‘The Hunger Games: Catching Fire’ — 10 years on

It’s 2013. You’re sitting in a theater watching Katniss’s iconic Mockingjay dress scene, the tributes holding hands at that powerful scene when they’re doing their interviews. Your jaw drops when Peeta says, “…because of the baby.” 

Characters like Finnick and Joanna. Stories that grip at your heartstrings. You’re thrown back into the world of “The Hunger Games.”

This November will mark ten years since “The Hunger Games: Catching Fire” debuted in theaters. Often regarded as one of the best book-to-screen adaptations, this film came out at the height of the dystopian genre’s popularity. Some say that Susanne Collins is responsible for the genre’s boost in popularity. 

“The Hunger Games” is a dystopian series where two candidates from each of Panem’s — a dystopian society of North America — twelve districts compete against each other in a fight-to-the-death competition to entertain their leaders at the Capitol. 

“Catching Fire” is the second book in the trilogy, which follows Katniss and Peeta as they are forced to reenter the Hunger Games at the 75th Games — also known as the Quarter Quell. The Quarter Quell is a special edition of the games where previous winning tributes are reaped for the games, meaning the sole female survivor from District 12 — Katniss — will automatically go back in. 

Collins’ series tackles many themes commonly associated with the dystopian genre.
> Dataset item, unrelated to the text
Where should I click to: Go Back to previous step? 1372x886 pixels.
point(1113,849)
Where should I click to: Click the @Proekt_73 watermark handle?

These include poverty, hunger, survival, inequality between rich and poor and governmental control.

The movie version is pretty well done as far as book-to-movie adaptations go. It hits the emotional and visual points of the book, and really brings the pages to life — especially with the costuming.

The world of “The Hunger Games” is very complex and difficult to bring to the screen. Having a visual representation of the dystopian aspects adds to the experience. The tributes’ outfits for their interviews with Caesar remain some of the coolest costumes I’ve seen in a movie. 

The ability to showcase the tributes’ districts and personalities in the wardrobe from book descriptions is quite an impressive feat. I think that’s one of the best parts of “Catching Fire” — how beautifully the details were translated from the book to the screen.

The actors all did a commendable job of portraying the characters we know and love. Everyone gave a chilling performance that made it feel real and pulled the audience in. 

It’s hard to believe this movie came out ten years ago. The topics are still relevant, which makes the movie that much more impactful. Stories like this make the audience feel something — we reflect on the real world based on this fictional setting. 

There’s something that is special about this movie. The fact that a lot of it is still relevant — not to mention just a jarring story — is haunting. You’re on the edge of your seat the entire time. Even if you’ve read the books, you’re still immersed in the story.